重役引退者について
重役引退者は、引退時期が自分の都合や客観的基準ではなく、企業の都合で突如という場合が多く対応に戸惑うので、引退後の人生設計が立てにくいのです。
したがって重役に残った者のほうが引退後の計画と準備が必要だといえます。
こうしてみてくると窓際族というのも、決して悪くない処遇といえます。
定年の覚悟ができ、早くから準備にかかれます。
いまさらじたばたしたってしかたがないし、ゴマをする無駄も省けますね。
自分で自分を惨めにさえしなければ、50歳(このあたりから窓際に追いやられる)から60歳(いちおうの定年延長で当てがい扶持がある)までの10年間・・・
毎日家と会社の間を往復しながら、じっくり老後の設計をやれるのです。
会社でもあまり仕事がなく、時間的に余裕があるので、調査や資料集めには却って好都合です。

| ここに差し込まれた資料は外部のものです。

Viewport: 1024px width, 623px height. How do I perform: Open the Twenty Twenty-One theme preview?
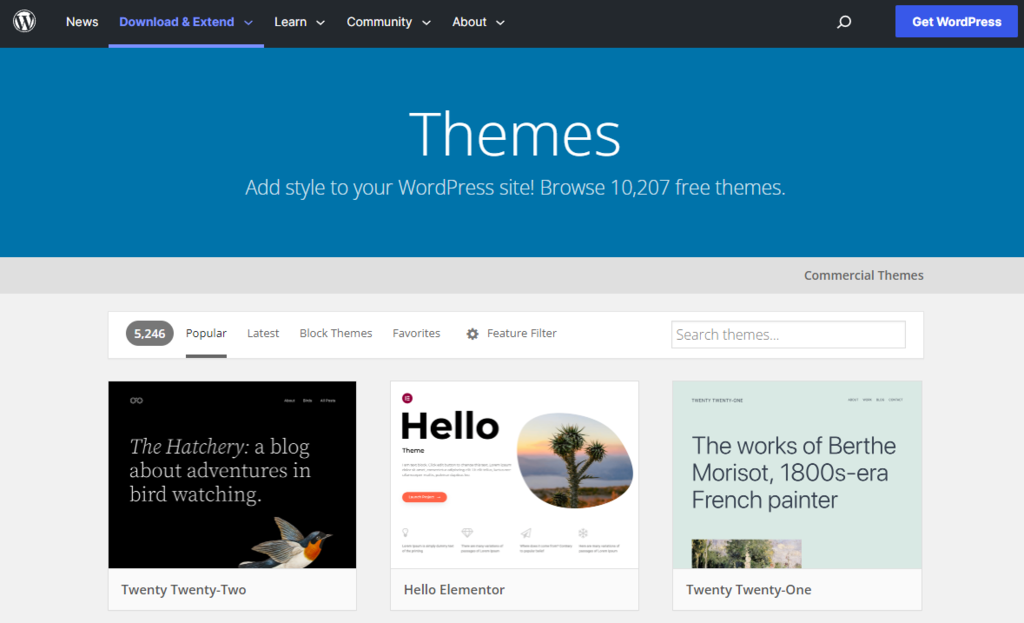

上役や会社側にしても、大久保彦左衛門や水野十郎左衛門並みの番方くずれに暴れられたり、不平不満、恨みつらみの数々を申立てられて手古ずるよりも大人しく老後設計でもやってくれていたほうがいいでしょう。
もしそこに窓際族から新しい発想の転換でも生まれれば、もっけの幸いです。
会社としてもむしろ窓際族の老後設計を積極的にすすめ、支援すべきでしょう。
"裏に道あり"。
・・・かならずそれだけの効果は表われてくると確信します。